- _To do_
Only one stretch of the data is wanted: the line containing "The height and", the line containing "Image resolution: width=896", and every line between them, copied exactly.

- _Collected data entries_
*** Begin section ***
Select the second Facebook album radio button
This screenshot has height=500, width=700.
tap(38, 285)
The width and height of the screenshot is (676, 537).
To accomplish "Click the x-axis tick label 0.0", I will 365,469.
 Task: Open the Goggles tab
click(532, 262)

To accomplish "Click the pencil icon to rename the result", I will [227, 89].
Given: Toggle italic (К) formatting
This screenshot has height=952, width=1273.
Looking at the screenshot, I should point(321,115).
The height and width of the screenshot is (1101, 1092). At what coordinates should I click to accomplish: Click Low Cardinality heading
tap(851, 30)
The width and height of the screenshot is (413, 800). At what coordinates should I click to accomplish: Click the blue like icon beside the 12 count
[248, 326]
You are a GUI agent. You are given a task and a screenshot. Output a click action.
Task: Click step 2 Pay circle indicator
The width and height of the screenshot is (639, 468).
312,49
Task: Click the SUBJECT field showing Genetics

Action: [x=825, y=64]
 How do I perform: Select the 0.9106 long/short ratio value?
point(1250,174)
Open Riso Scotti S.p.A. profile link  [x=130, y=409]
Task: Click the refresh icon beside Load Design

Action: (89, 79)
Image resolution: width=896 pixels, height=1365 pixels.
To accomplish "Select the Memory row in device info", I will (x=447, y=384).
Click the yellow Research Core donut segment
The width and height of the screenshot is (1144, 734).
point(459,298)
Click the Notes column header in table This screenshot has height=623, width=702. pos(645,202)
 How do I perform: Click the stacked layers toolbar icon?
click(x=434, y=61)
*** End section ***
- _Output for this task_
The height and width of the screenshot is (1101, 1092). At what coordinates should I click to accomplish: Click Low Cardinality heading
tap(851, 30)
The width and height of the screenshot is (413, 800). At what coordinates should I click to accomplish: Click the blue like icon beside the 12 count
[248, 326]
You are a GUI agent. You are given a task and a screenshot. Output a click action.
Task: Click step 2 Pay circle indicator
The width and height of the screenshot is (639, 468).
312,49
Task: Click the SUBJECT field showing Genetics

Action: [x=825, y=64]
 How do I perform: Select the 0.9106 long/short ratio value?
point(1250,174)
Open Riso Scotti S.p.A. profile link  [x=130, y=409]
Task: Click the refresh icon beside Load Design

Action: (89, 79)
Image resolution: width=896 pixels, height=1365 pixels.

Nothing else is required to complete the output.